Zazwyczaj przed kryzysem dochodzi do znudzenia drugą połówką. Seks spowszedniał, a domowe obowiązki coraz bardziej zalatują rutyną. W takim związku brakuje spontaniczności i ciepłych uczuć. Małżonkowie zastanawiają się nad skokiem w bok albo nawet opuszczeniem domowego gniazdka. Wiele zależy od tego, czy są dzieci, czy ich nie ma.

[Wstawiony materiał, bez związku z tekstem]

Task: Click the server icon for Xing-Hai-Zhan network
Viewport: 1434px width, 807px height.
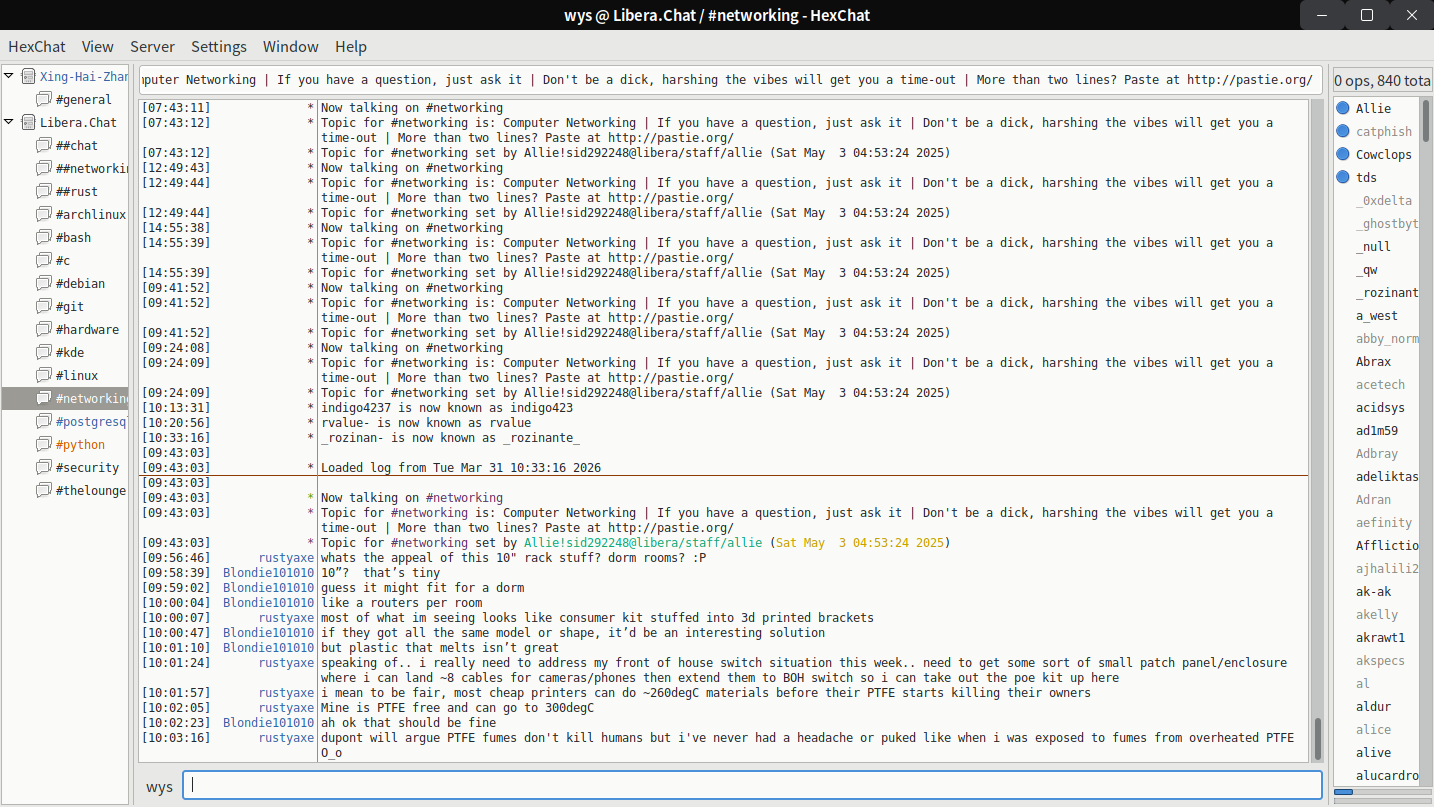Action: pos(28,76)
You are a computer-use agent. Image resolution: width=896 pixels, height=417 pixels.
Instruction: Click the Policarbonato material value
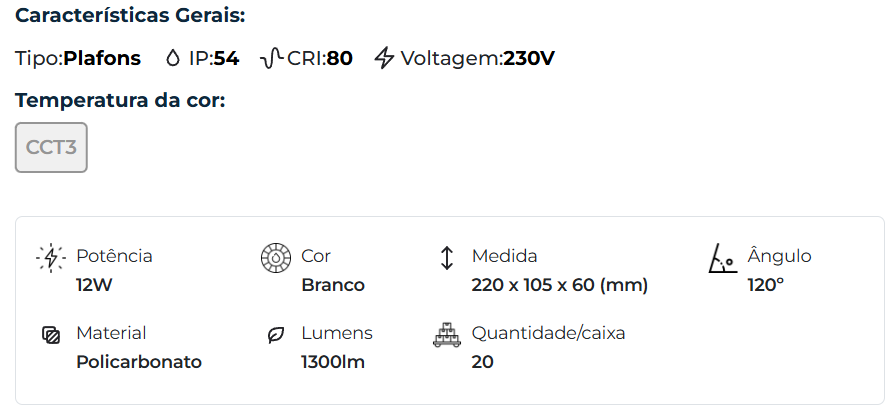click(139, 362)
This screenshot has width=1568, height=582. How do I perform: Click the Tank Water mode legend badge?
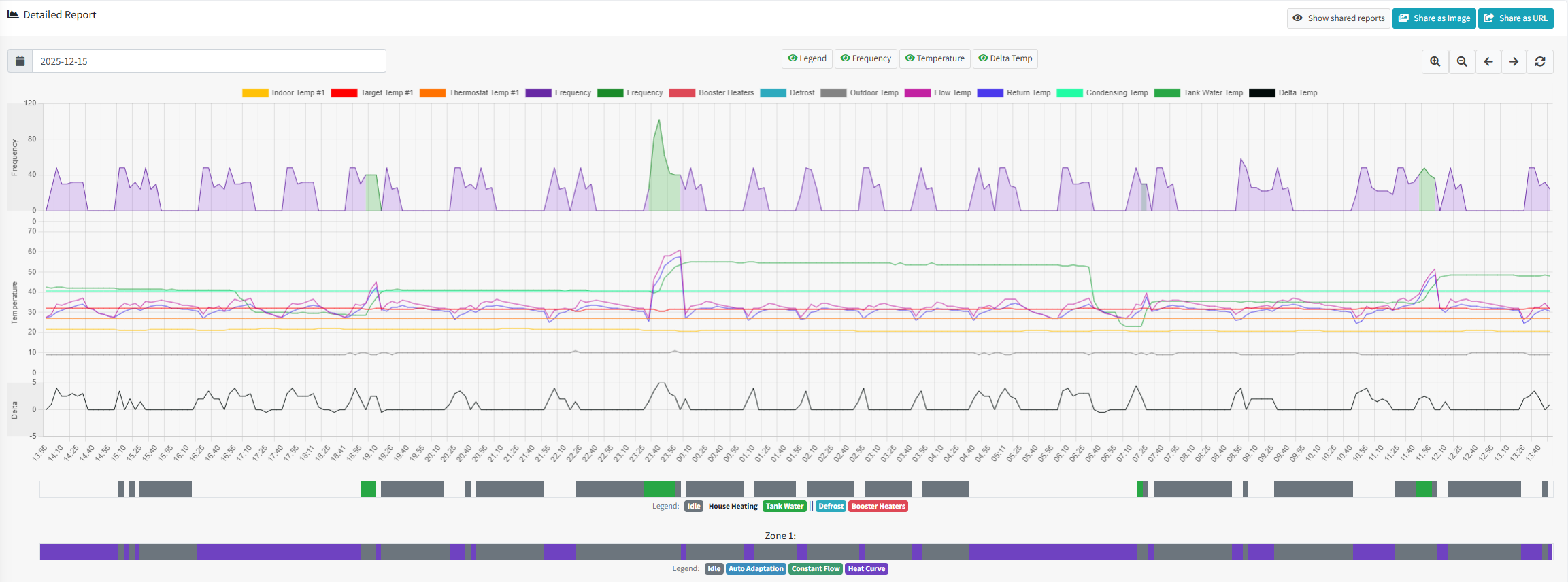point(784,506)
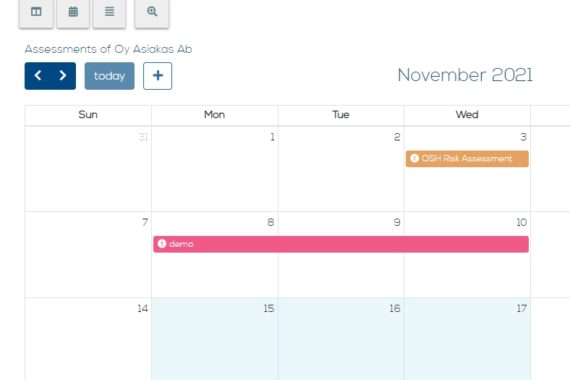The width and height of the screenshot is (570, 380).
Task: Click the Sunday 14 day cell
Action: [x=88, y=339]

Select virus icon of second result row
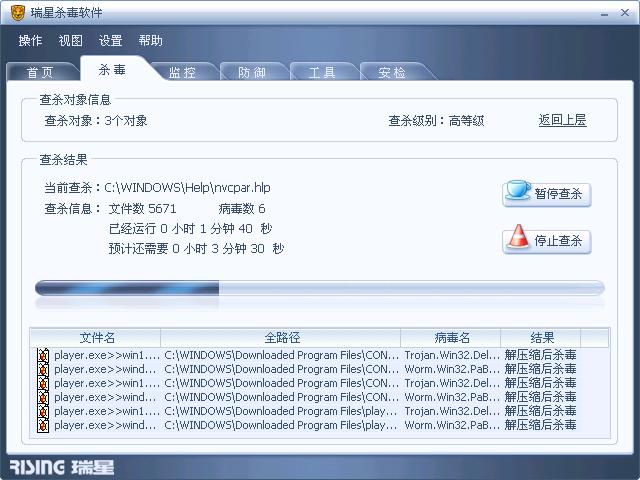click(43, 369)
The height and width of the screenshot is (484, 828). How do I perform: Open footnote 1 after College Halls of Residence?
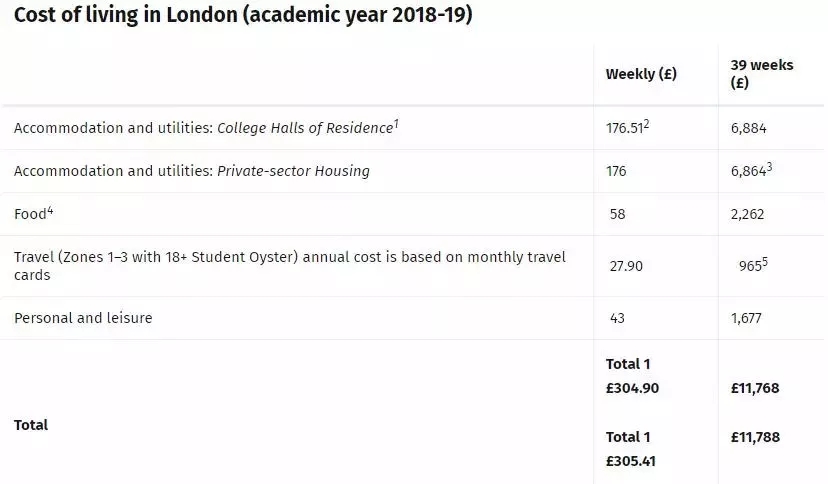pyautogui.click(x=396, y=123)

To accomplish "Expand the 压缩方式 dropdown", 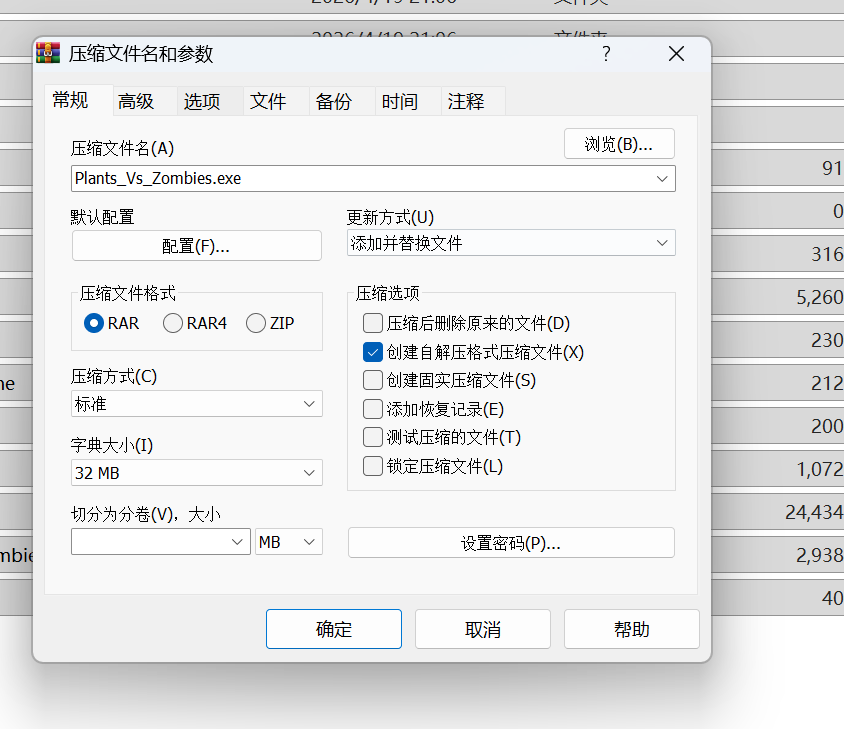I will click(x=197, y=404).
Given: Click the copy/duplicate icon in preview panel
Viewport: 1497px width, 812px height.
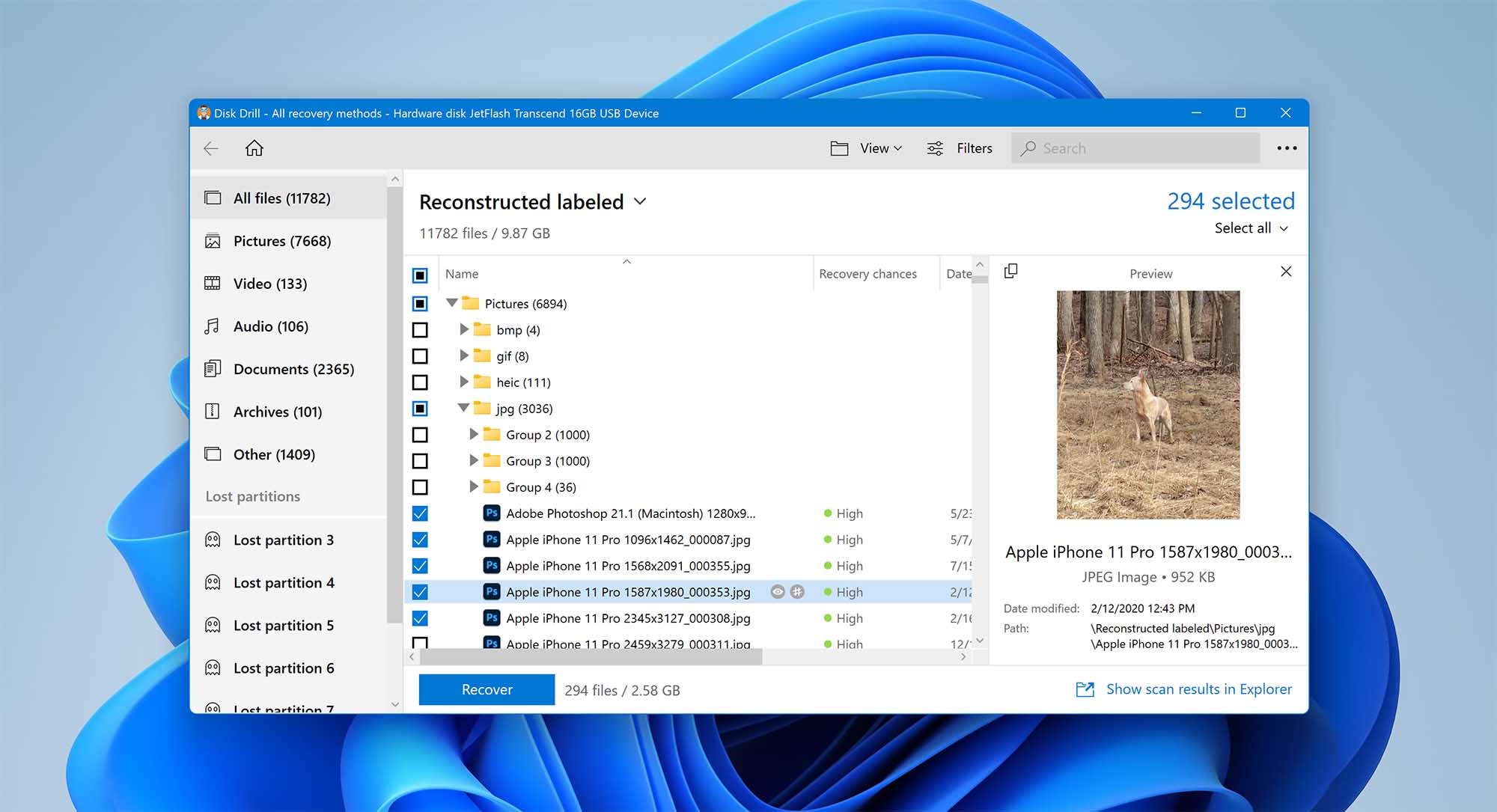Looking at the screenshot, I should point(1011,272).
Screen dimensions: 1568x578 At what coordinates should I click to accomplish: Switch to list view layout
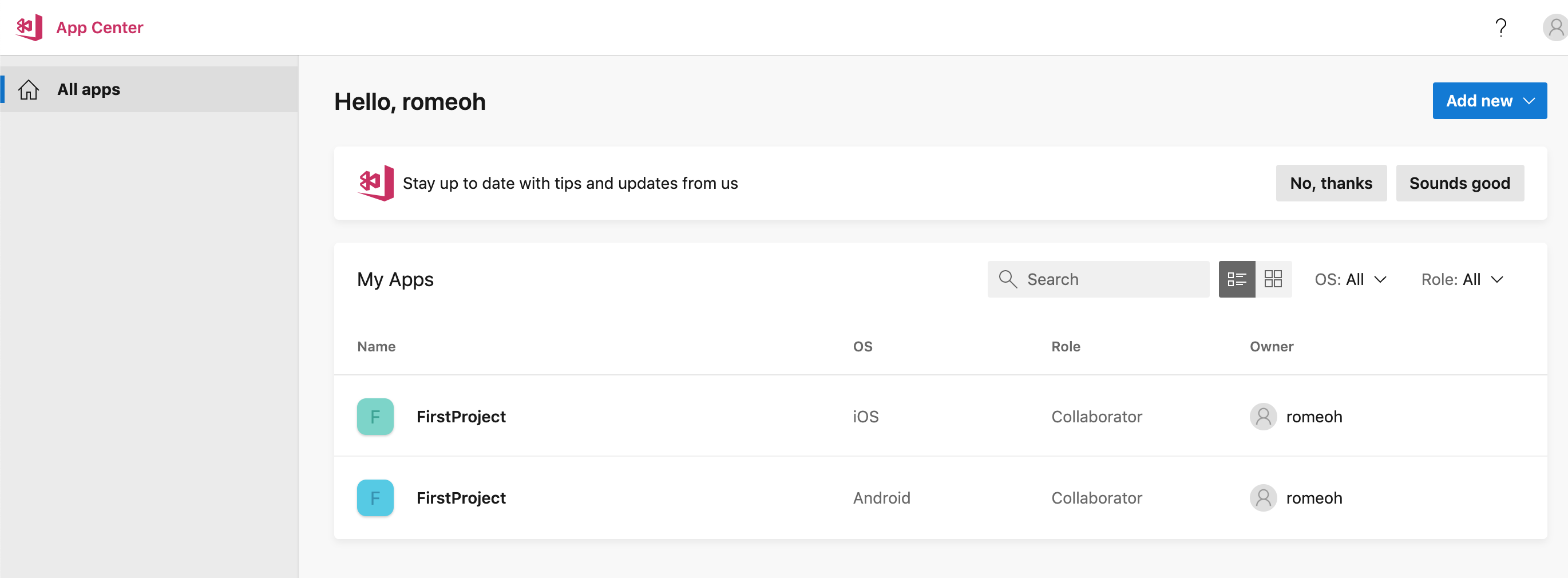pos(1236,279)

Michał czuje małżeńskie wypalenie. Niedawno zgodził się na krótką wypowiedź, w której wyznaje, że znudziła mu się żona. Nie kocha jej, nie pożąda i ma dość całej sytuacji. Najchętniej by ją porzucił, ale powstrzymuje go współczucie do kobiety, z którą spędził prawie 7 lat życia. Michał twierdzi, że na razie nie ma serca jej porzucać. Nie wie jednak, co przyniesie przyszłość. Oto jego wyznanie.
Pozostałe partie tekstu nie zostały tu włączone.